Figure 2: Data reuse patterns in Conv layers.

Convolutional (Conv) layer. To extract features from input feature maps (ifmaps), each output neuron in output feature maps (ofmaps) is only connected to a local region of ifmaps, known as the local connectivity property of convolution, and the weight matrix has the same size as the local ifmap region is called a filter. The size of ifmaps, ofmaps and filters is defined by Conv's nnsPMs. Conv layer's computational pattern can be regarded as a  $C \times R \times S$  sliding window (SW) (Fig. 2) shifting on ifmaps. The ifmap data in one SW is element-wise multiplied with a  $C \times R \times S$  filter before accumulation. Each SW shifting on ifmaps (from  $SW_1$  to  $SW_2$ ) generates the next output value. As SW moves, data overlapped between the consecutive windows (e.g.  $SW_1$  and  $SW_2$ ) is of the shape  $(S-U)\times R\times C$ . *U* is stride. Therefore, only  $U \times R \times C$  new input data are needed to get a new output. In total, one SW shifts F steps vertically and E steps horizontally to get  $E \times F$  output values. The number of 3D filters (*M*) corresponds to the number of channels in ofmaps.

Contrasted with FC layers, Conv is weight-shared due to local connectivity, because the all-to-all connectivity ( $C \times H \times W$ ) is reduced to a local region ( $C \times R \times S$ ). One channel of output activations

 $(E \times F)$  also share the same 3D filter. Hence, there is additional reuse opportunity in Conv layer, referred as *sliding window reuse* in this paper. It takes two forms: 1) the same 3D filter is reused over  $E \times F$  SWs; 2) the overlap between two SWs can be reused, only the new stride  $(U \times R \times C)$  needs loading.

## 2.2 Existing NN Accelerators

A recent tutorial have extensively surveyed prior work on NN inference accelerators and categorized them based on dataflow [19]: 1) No Local Reuse (NLR) represents designs which do not allocate local storage in the form of register files or registers to each MAC unit [3, 15, 20]. Hence, all MACs share a global buffer (GB) to load inputs and weights and store intermediate PSums. 2) Weight Stationary (WS) refers to designs that employ local storage for weight reuse to minimize the energy consumption of frequent weight fetching for different ifmaps [8, 12, 17, 18]. The input and PSums remain stored in GB. 3) Output Stationary (OS) stores PSums locally [13, 24], rather than weights. Similarly, the goal is to minimize the energy for fetching old PSums and saving back the updated one. 4) Row Stationary (RS) is proposed to locally store weight, input and PSum to increase data reuse opportunities [21]. Our framework encompasses all these previously-proposed architectures.

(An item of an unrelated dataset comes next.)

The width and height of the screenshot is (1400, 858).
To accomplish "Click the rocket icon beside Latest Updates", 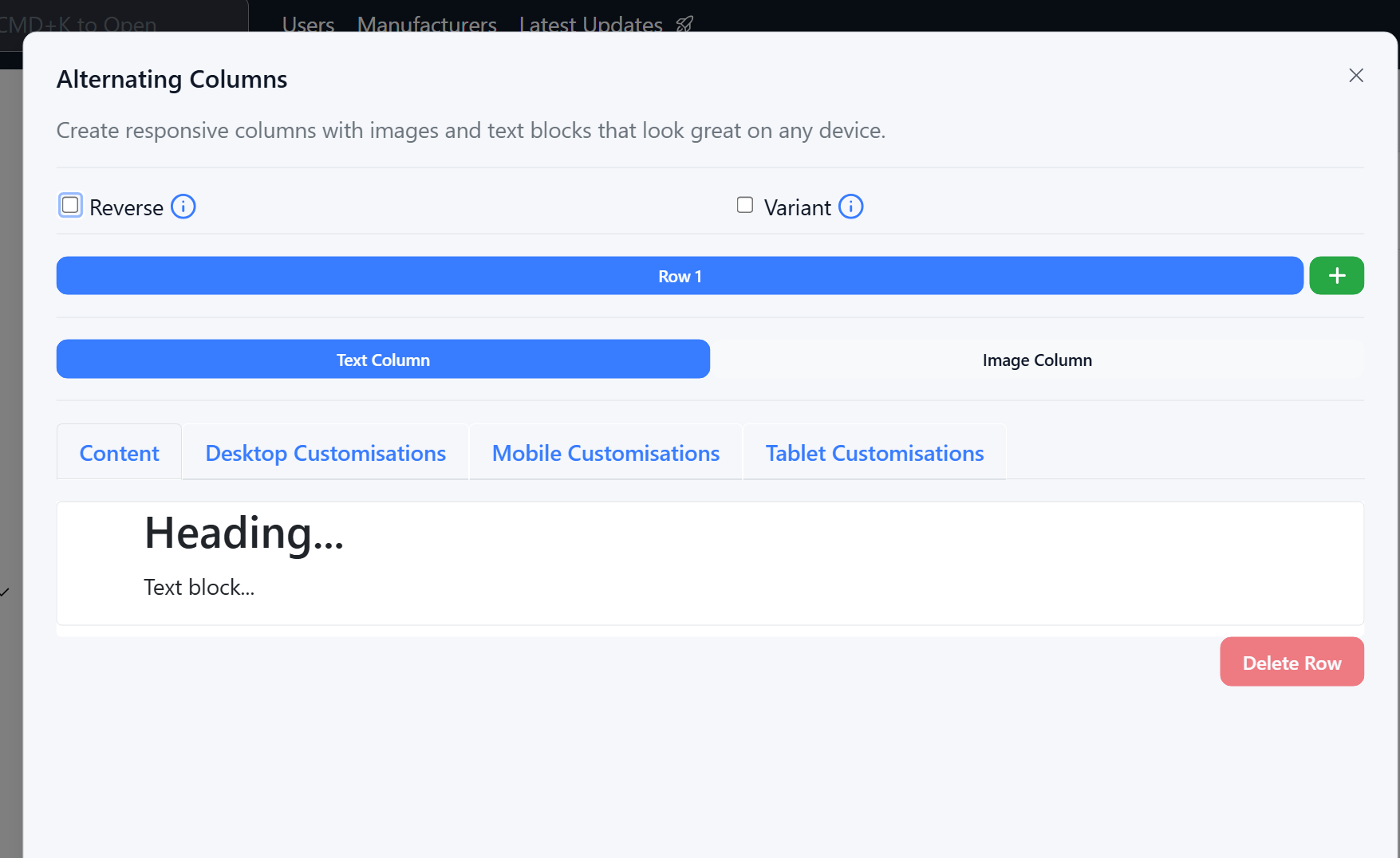I will 684,24.
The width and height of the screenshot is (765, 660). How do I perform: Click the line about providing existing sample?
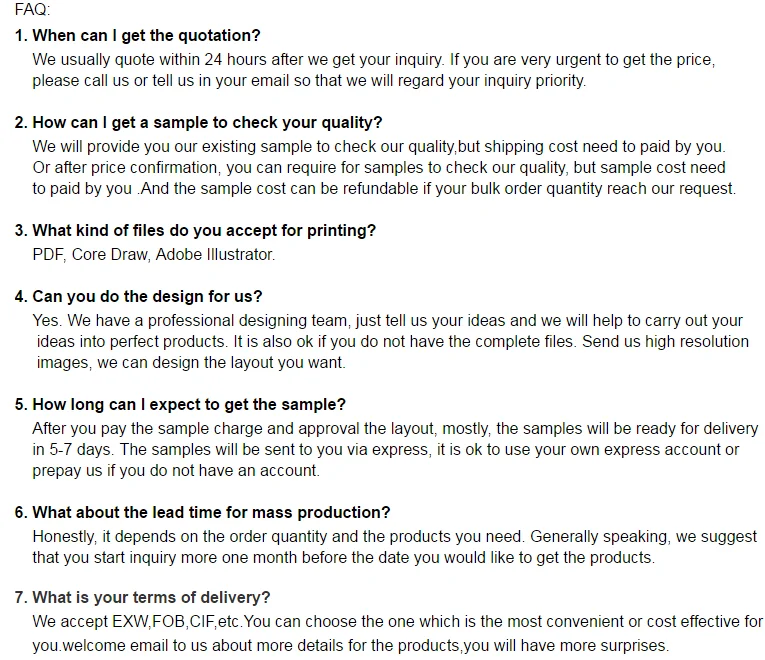point(378,147)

## 2.3 NN Design Automation

A number of design automation tools have been introduced [4, 6, 23] that focus on NN acceleration on FPGAs. These tools takes specific DNN models as input and automatically generate implementation for compatible FPGAs. Since they are designed for a fixed hardware platform, the optimization emphasizes maximum utility of on-chip resources and highest throughput for a given FPGA platform. Prior work has proposed design space exploration to study FPGA-based DNN accelerator [10]. However, it does not explicitly address FC layers and multi-level memory hierarchy, and provides no exploration results for die area and power consumption.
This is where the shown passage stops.